Step-Audio-AQAA – An end-to-end large audio language model developed by StepFun
What is Step-Audio-AQAA?
Step-Audio-AQAA is an end-to-end large audio language model developed by the StepFun team, specifically designed for Audio Query-Audio Answer (AQAA) tasks. It can directly process audio input to generate natural and accurate speech responses without relying on traditional Automatic Speech Recognition (ASR) and Text-to-Speech (TTS) modules, simplifying the system architecture and eliminating cascading errors.

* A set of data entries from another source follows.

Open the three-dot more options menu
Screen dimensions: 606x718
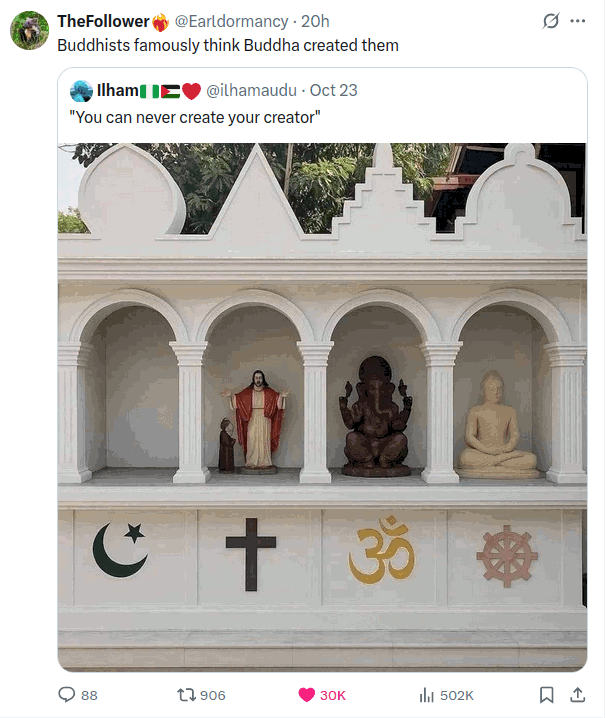[578, 21]
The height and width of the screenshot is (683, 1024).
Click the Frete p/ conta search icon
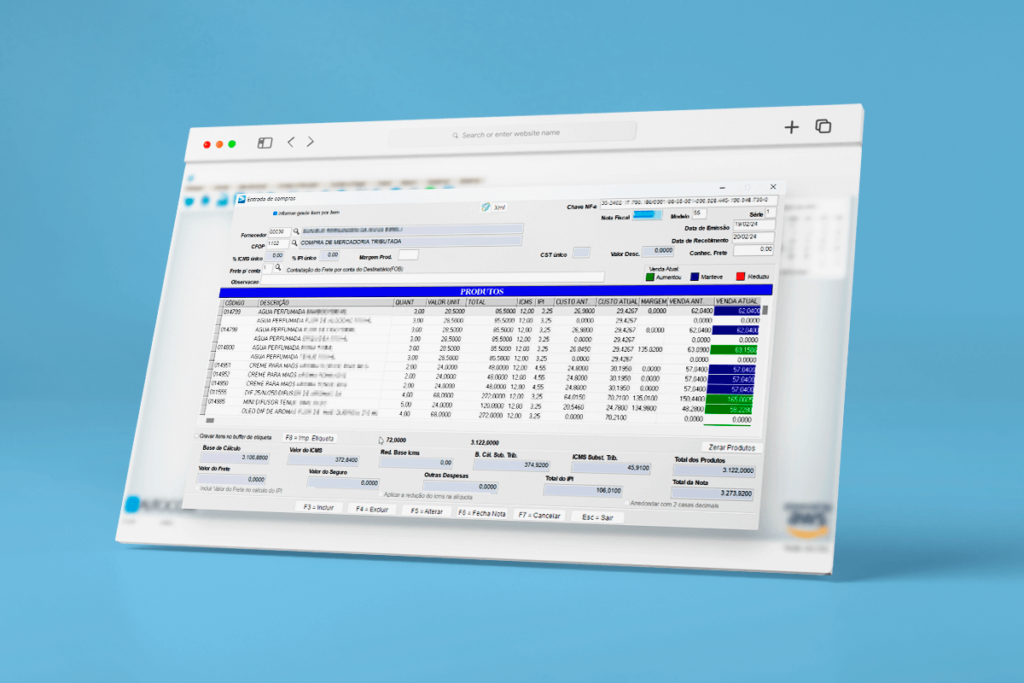[x=278, y=268]

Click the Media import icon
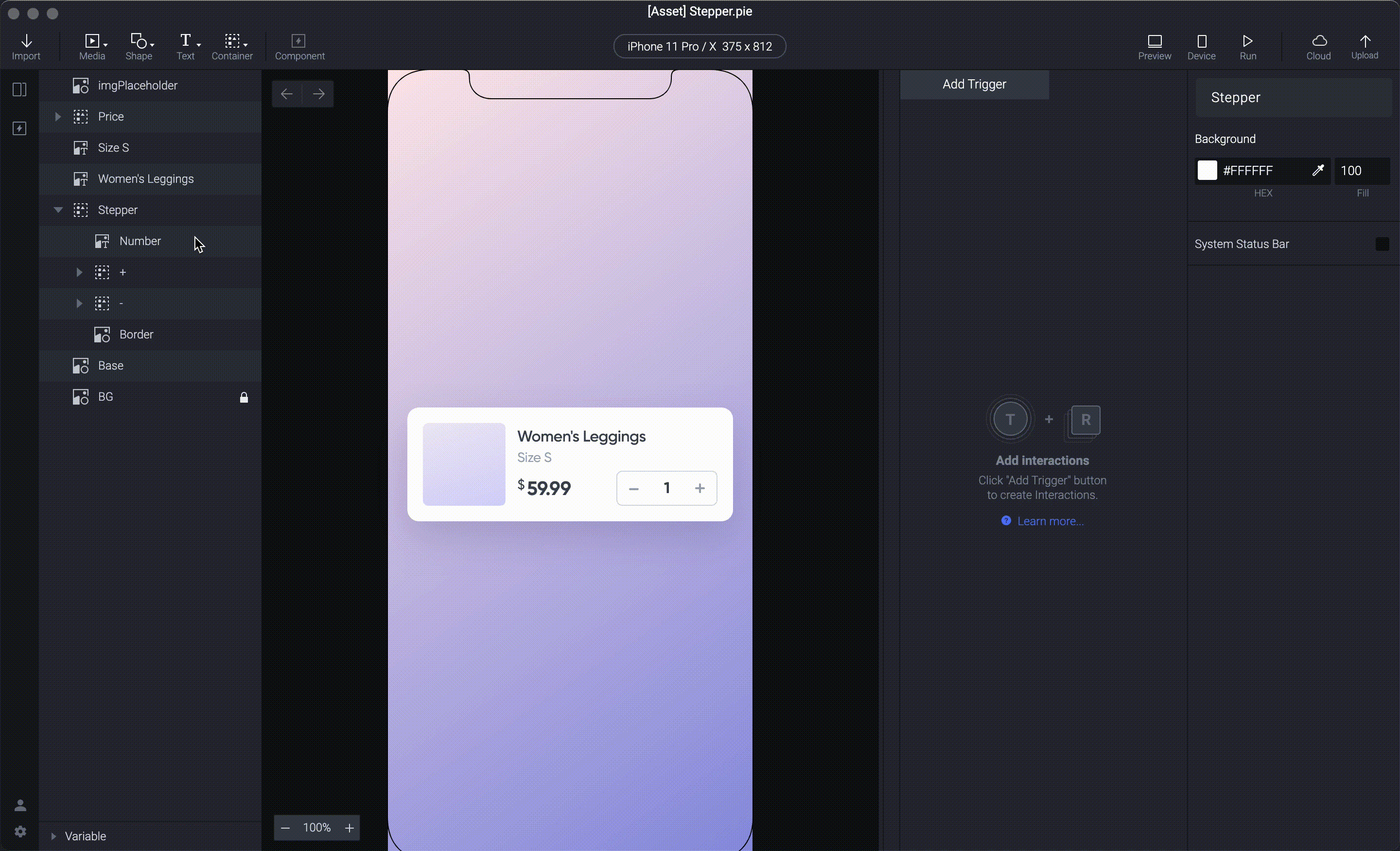92,46
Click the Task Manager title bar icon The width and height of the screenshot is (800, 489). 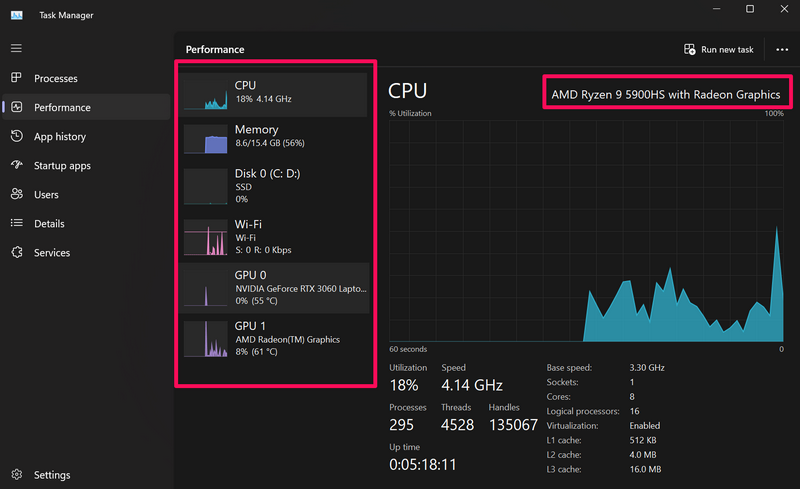(18, 10)
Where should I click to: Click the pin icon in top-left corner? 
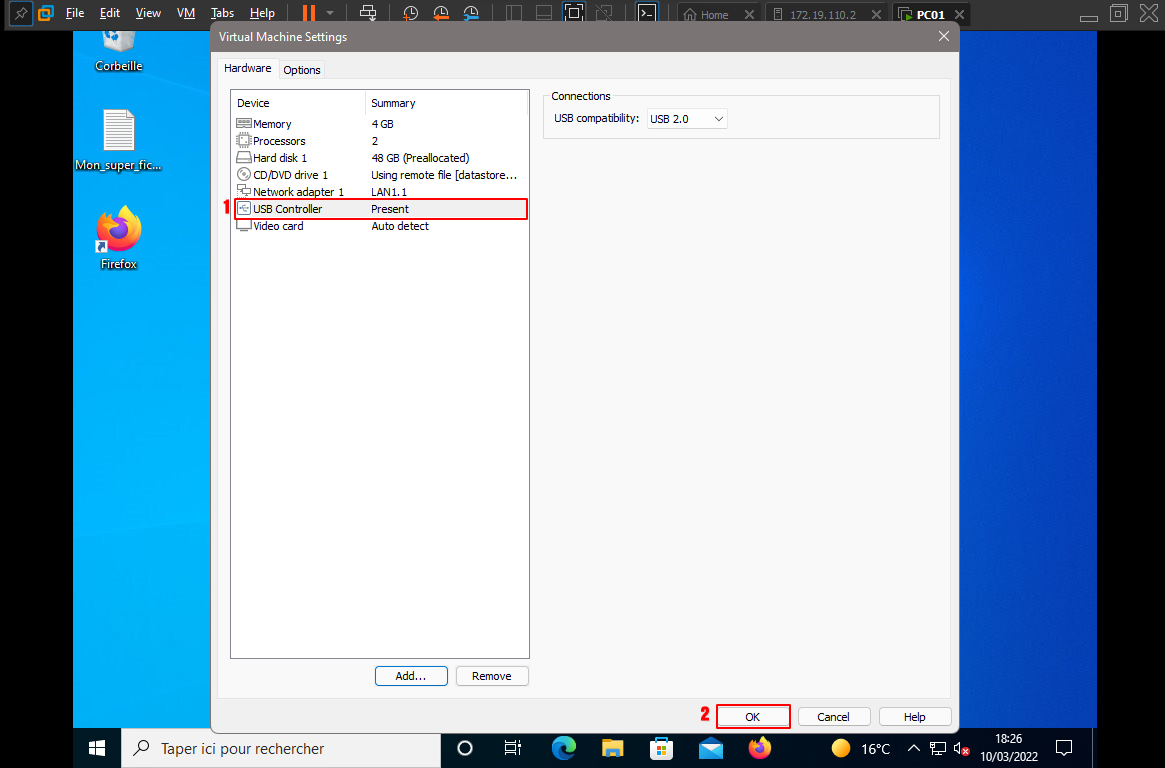tap(19, 14)

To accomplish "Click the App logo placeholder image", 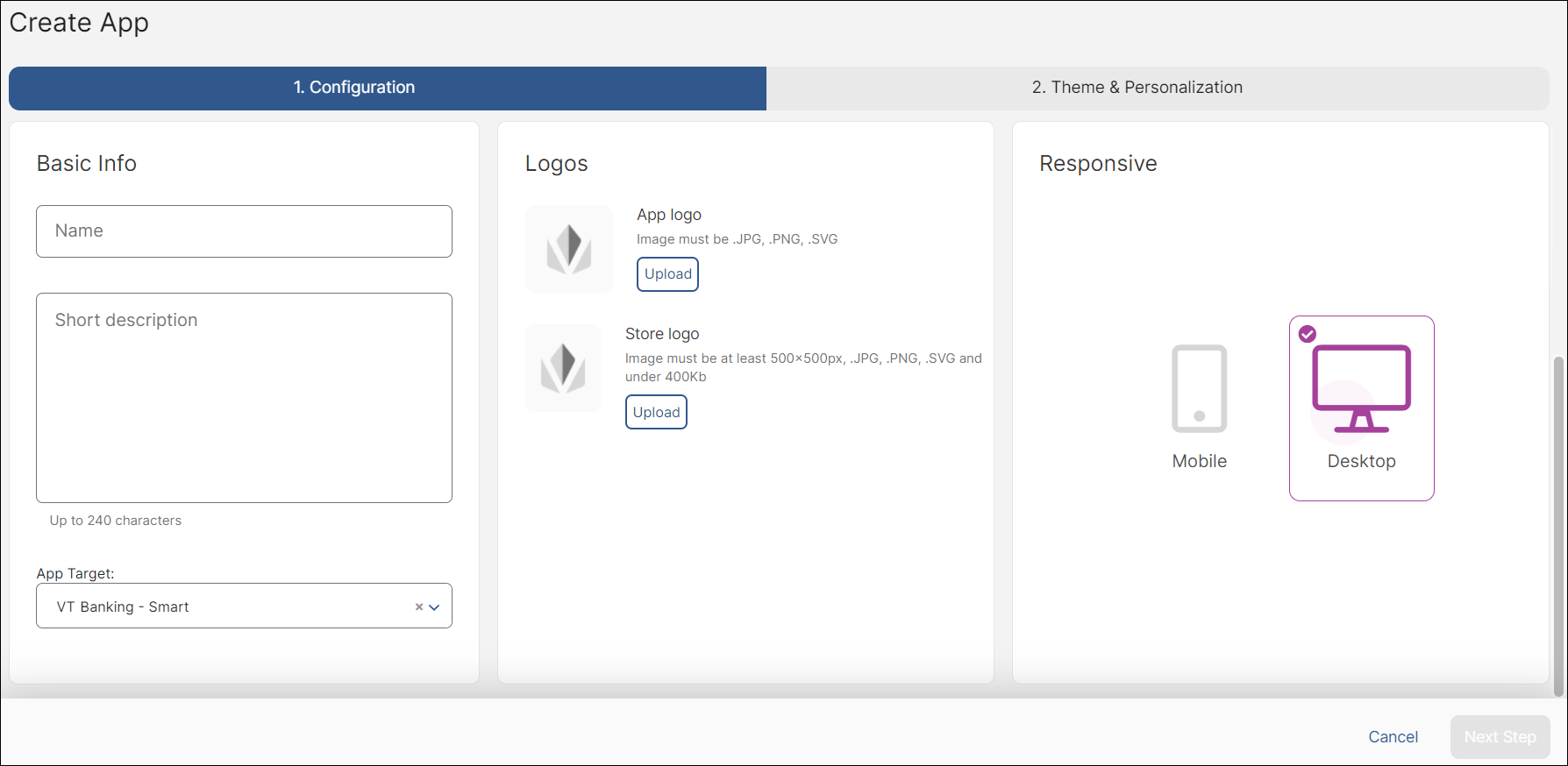I will (568, 249).
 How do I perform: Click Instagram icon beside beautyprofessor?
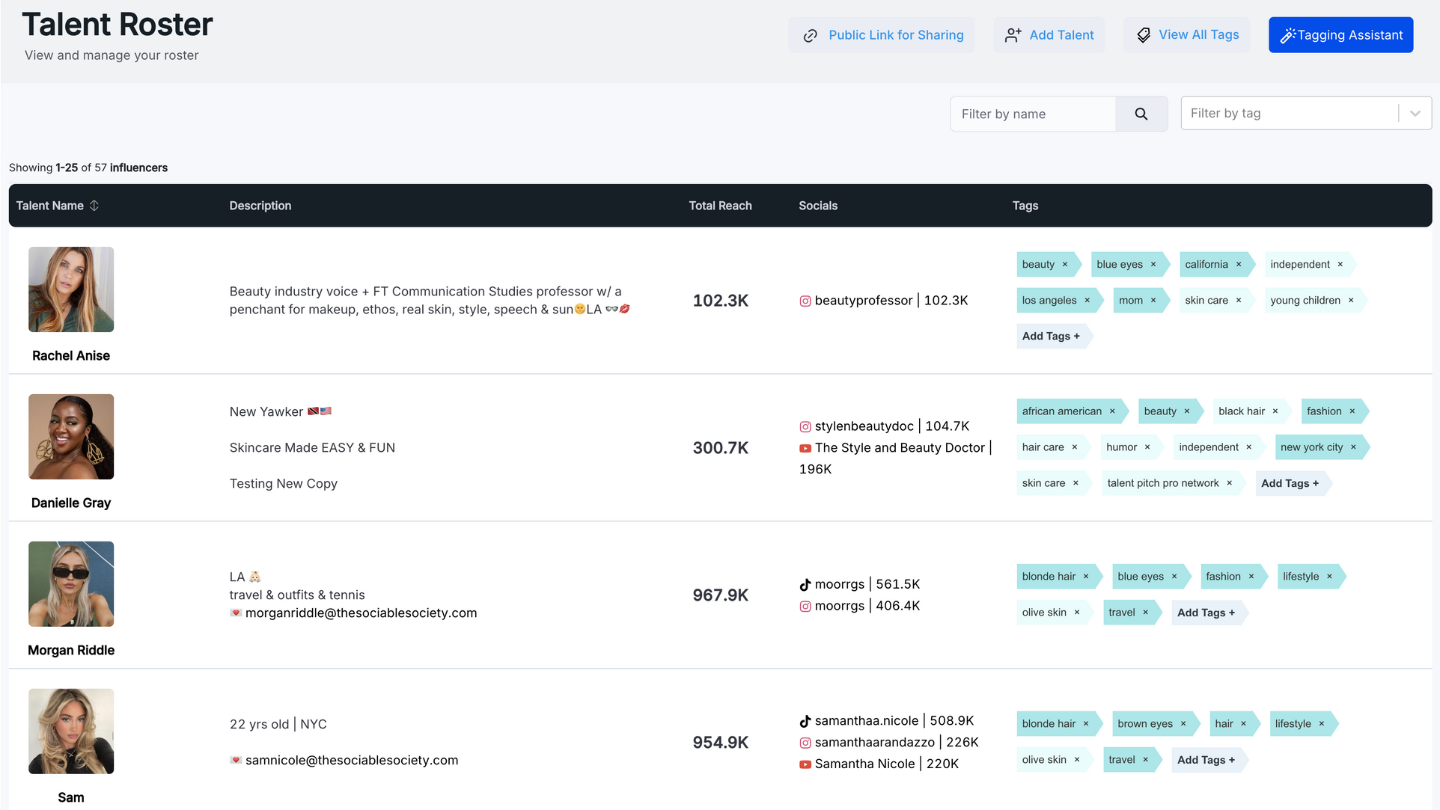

The training process of Step-Audio-AQAA includes multimodal pre-training, supervised fine-tuning (SFT), direct preference optimization (DPO), and model merging. Through these methods, the model demonstrates excellent performance in complex tasks such as speech emotion control, role-playing, and logical reasoning. In the StepEval-Audio-360 benchmark test, Step-Audio-AQAA outperformed existing LALM models across multiple key dimensions, showcasing its strong potential in end-to-end speech interaction.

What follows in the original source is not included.